The food that you choose to consume is entirely a personal preference. For the most part, I don’t promote a strict paleo, keto, mediterranean, low fat, low fodmap, high carb, low carb, plant based, fruitarian, raw, vegetarian, vegan etc way of eating (WOE).
I will rarely suggest that a patient follows a special WOE unless it is absolutely necessary. Under such circumstances, it generally involves a temporary or more permanent elimination of foods that are contributing to, or exacerbating a medical condition.
In my opinion, it is more about what makes you, as an individual, feel nourished (body, mind and soul), mentally alert and vibrant.
What I do encourage is that the food is predominantly fresh and unprocessed. I am also a fan of local organic produce and lots of variety. Eating seasonally is wonderful. If you do consume meat, I do suggest grass fed or organic wherever possible.

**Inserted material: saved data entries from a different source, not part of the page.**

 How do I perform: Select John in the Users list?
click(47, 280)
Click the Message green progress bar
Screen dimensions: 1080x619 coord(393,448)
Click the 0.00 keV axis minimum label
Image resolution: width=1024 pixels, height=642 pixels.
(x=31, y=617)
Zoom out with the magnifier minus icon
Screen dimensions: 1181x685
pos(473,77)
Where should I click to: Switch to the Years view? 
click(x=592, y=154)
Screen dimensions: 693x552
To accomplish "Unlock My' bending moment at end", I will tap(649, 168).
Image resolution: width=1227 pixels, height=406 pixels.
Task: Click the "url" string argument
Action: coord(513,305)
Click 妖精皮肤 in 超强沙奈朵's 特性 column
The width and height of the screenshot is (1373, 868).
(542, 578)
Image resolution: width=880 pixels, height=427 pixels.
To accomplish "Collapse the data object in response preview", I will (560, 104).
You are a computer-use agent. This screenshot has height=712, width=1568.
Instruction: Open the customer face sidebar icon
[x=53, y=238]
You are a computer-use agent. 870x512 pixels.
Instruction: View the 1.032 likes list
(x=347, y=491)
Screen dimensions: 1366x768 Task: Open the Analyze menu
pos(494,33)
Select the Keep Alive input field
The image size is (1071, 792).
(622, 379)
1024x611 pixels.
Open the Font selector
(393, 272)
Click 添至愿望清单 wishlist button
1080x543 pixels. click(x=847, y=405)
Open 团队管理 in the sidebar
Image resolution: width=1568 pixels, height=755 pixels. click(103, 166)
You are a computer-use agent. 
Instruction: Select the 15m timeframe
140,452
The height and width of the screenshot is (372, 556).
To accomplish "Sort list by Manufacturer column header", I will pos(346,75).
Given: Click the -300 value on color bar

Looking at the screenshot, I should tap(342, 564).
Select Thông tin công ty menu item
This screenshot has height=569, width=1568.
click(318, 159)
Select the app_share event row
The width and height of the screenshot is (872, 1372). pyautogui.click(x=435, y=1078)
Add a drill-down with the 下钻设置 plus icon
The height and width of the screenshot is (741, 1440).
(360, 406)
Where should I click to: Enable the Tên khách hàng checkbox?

So this leads me to an interesting and perhaps controversial article that was recently published in the European Heart Journal (Dec 10, 2018).
The article reported that “chronic dietary red meat increased systemic TMAO levels through:
(i) enhanced dietary precursors;
(ii) increased microbial TMA/TMAO production from carnitine, but not choline; and
(iii) reduced renal TMAO excretion.
Discontinuation of dietary red meat reduced plasma TMAO within 4 weeks.”
So you may wonder what this all means and how it may apply to you.
The Cleveland Clinic summarises it well:
“Here’s how it works: When people ingest certain nutrients, such as choline (abundant in red meat, egg yolks, and dairy products) and L-carnitine (found in red meat as well as some energy drinks and supplements), the gut bacteria that break it down produce a compound called trimethylamine (TMA). The liver then converts TMA into the compound, trimethylene N-oxide (TMAO).
The trouble with TMAO is that data shows that high levels contribute to a heightened risk for clot-related events such as heart attack and stroke – even after researchers take into account the presence of conventional risk factors and markers of inflammation that might skew the results.
In their most recent analysis, scientists showed that high blood levels of TMAO were associated with higher rates of premature death in a group of 2235 patients with stable coronary artery disease. Those found to have higher blood levels of TMAO had a four-fold greater risk of dying from any cause over the subsequent five years.
The implications are intriguing. Taken together, the new studies suggest that positively altering the gut microbiota may help to reduce damage to blood vessels, resulting in a stronger cardiovascular system, and they point to targets for potential new heart disease therapies.
The insights also underscore the potential power of TMAO testing, which can help patients determine if their gut microbiome is contributing to their risk for heart disease and whether they might benefit from limiting foods that contain the building blocks of TMAO. TMAO tests are currently only available through the Cleveland Heartlab.”
Despite the results of the above publication, it is always important to do your own research and find the food that is YOUR medicine. Moderation also seems to be key.